My first book revolves around the life and writings of an Ottoman career bureaucrat, Celalzade Mustafa (ca. 1490-1567), and discusses the rise of a new Ottoman bureaucracy, the emergence of a new historical consciousness, and the creation of an Ottoman imperial culture that saw itself in direct competition with the Habsburgs and the Safavids. I argue that Ottoman attempts at empire-building in the first half of the sixteenth century reflect the general trends of a world-historical moment, and that the Ottomans have to be evaluated together with a host of other polities extending from Tudor England to Mughal India and beyond.

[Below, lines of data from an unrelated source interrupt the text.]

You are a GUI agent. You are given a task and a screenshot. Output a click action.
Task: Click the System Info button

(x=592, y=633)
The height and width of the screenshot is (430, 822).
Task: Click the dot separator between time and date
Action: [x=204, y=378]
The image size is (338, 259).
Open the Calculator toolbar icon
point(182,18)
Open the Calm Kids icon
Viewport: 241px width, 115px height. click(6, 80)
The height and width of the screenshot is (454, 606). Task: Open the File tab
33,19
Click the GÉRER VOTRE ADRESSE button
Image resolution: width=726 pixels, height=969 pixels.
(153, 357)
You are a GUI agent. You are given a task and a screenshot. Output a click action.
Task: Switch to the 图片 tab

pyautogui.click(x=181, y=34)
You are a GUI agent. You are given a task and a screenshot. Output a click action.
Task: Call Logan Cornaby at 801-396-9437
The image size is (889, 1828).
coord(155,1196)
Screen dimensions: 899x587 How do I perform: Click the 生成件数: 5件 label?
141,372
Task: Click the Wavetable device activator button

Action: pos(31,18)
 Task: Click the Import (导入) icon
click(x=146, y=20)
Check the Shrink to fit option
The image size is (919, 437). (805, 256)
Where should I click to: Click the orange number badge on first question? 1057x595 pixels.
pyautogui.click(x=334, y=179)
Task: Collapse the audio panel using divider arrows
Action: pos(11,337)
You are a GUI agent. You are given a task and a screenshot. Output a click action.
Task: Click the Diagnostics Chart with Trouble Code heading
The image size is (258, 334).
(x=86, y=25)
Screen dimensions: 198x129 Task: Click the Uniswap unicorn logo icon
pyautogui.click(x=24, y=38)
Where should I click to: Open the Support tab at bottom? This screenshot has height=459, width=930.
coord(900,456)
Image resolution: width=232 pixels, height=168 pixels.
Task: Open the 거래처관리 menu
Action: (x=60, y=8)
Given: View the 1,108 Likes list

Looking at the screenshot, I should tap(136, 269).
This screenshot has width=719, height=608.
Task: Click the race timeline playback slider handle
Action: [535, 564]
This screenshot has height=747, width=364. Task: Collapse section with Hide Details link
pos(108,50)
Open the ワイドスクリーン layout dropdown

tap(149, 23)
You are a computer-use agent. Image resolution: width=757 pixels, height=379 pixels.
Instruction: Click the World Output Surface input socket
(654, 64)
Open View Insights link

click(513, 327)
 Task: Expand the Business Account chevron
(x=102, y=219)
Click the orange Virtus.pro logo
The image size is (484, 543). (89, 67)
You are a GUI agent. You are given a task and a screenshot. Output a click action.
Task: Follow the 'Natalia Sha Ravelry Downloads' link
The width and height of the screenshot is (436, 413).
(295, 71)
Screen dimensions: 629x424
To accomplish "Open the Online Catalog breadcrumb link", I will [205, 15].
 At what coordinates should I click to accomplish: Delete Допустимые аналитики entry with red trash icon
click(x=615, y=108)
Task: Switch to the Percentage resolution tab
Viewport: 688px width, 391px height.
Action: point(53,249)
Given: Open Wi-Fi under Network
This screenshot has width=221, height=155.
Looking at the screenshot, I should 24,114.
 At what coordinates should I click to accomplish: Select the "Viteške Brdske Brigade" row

I see early modern Eurasia as a relatively unified ecological, political and cultural zone; and early modernity as a crucial period that allows us to critically re-evaluate modernity. Without ignoring the specificity of any local/regional experiences, I continue to use a comparative approach in my current research projects, which deal with issues such as the cultural and religious aspects of the Ottoman-Safavid rivalry in the sixteenth and seventeenth centuries, the European views/representations of the early modern Sunni-Shiite divide, and the fabrication of consent and legitimacy in early modern Eurasian empires.
Publications
Books
Empire and Power in the Reign of Süleyman: Narrating the Sixteenth-Century Ottoman World. New York: Cambridge University Press, 2013.
Articles
“Imperialism, Bureaucratic Consciousness and the Historian’s Craft: A Reading of Celalzade Mustafa’s Tabakatu’l-memalik.” In Editing the Past, Fashioning the Future: Historiography of the Ottoman Empire, edited by Erdem Çıpa and Emine Fetvacı. Bloomington: Indiana University Press, 2013.
“Constantinople and the End Time: The Ottoman Conquest as a Portent of the Last Hour.” Journal of Early Modern History 14 (2010): 317-54.
Honors and Awards
SSRC Postdoctoral Fellowship for Transregional Research: Inter-Asian Contexts and Connections, 2012-2013
Sherman Emerging Scholar, 2011-2012, University of North Carolina-Wilmington
The Newberry Library, Mellon Post-Doctoral Fellowship in the Humanities, 2010-2011
NEH Summer Seminar Participant, “Re-Mapping the Renaissance: Exchange between Early Modern Islam and Europe,” University of Maryland, June-July 2011.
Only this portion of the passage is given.